Kanjiramattom Mosque in Kanjiramattom,
20 kms away from Kochi – one of the few in typical dargah style, this place of worship was patronised by the Kochi Maharajahs and some of the rituals and festivities include Hindu traditions.Odathil Mosque, Thalassery
– a 300-year-old Mosque known for the way it was established. The land originally was used as a Dutch sugarcane farm before the East India Company took over and gave it to a Muslim contractor, who built a mosque and used sugarcane stem to make the dome and minaret. Of course, now the dome is covered in gold.
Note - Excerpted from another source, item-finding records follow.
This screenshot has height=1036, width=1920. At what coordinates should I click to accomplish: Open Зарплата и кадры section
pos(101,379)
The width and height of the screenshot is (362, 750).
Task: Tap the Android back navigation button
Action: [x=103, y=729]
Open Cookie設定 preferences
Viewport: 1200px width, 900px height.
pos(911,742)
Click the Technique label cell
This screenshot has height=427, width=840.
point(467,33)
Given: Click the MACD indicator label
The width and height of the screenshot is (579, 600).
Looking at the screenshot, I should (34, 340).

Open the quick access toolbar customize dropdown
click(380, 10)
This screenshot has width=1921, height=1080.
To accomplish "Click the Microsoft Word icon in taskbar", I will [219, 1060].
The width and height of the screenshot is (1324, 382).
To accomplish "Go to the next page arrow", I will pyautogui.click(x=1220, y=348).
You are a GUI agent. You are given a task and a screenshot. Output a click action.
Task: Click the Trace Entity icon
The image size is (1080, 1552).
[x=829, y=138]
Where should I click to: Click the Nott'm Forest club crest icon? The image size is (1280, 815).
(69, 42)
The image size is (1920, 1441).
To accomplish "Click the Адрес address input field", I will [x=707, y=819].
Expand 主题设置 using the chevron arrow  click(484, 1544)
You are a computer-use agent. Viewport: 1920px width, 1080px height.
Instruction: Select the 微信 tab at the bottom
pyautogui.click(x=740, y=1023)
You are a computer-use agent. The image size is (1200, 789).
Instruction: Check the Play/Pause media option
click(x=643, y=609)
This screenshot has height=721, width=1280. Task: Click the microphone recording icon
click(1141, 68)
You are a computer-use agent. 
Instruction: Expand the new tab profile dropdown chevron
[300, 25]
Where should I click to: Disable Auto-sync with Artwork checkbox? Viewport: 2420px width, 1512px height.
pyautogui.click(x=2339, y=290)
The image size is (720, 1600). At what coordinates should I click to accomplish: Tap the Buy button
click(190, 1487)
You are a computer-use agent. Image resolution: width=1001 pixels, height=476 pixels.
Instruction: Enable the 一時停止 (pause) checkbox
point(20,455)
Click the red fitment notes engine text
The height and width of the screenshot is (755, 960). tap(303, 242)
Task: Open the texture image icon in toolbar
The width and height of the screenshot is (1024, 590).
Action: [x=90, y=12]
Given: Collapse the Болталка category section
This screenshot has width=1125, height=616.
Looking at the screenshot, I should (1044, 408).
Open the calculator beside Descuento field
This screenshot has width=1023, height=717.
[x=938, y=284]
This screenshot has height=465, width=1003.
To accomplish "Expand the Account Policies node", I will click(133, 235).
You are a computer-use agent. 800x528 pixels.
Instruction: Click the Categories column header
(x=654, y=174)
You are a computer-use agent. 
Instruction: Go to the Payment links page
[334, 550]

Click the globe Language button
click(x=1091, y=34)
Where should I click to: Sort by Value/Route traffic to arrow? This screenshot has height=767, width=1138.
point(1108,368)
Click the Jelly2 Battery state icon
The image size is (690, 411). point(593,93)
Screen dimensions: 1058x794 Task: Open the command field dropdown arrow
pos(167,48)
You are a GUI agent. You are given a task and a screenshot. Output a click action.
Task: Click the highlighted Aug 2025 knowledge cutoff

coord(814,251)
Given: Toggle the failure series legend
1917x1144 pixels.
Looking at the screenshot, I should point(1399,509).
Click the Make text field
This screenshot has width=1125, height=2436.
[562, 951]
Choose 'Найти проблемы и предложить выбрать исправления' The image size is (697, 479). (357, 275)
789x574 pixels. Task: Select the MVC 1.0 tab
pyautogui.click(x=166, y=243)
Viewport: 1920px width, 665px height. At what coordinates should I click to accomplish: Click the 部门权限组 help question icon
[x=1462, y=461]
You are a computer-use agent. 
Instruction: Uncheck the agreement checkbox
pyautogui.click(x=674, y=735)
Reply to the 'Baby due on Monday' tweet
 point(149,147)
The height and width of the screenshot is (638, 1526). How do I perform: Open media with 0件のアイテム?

Its historic tradition and Kerala style architecture attract many tourists.Pazhayangadi Mosque, Malappuram
– an 18th century structure, this mosque follows the typical Mughal architecture with strikingly beautiful white domes and interiors with intricate and exquisite filigree work.Jamat Mosque, Malappuram
– Built as redemption and repentance for the sufferings inflicted by them upon hapless Muslims by their high-handedness, this 280-year-old mosque was built by the Prana Nambis, a Hindu family who were plagued by losses and illnesses for their bad deeds. Malin Dinar Mosque, Kasargod
– Malik Ibn Dinar was born of low-caste and lived much of his life as a slave but he was a great disciple of Prophet Mohammed and instrumental in the propagation of Islam in India. This mosque, built by him, contains his grave within. The annual Urs Festival is celebrated here with great enthusiasm to commemorate his arrival in Kasargod.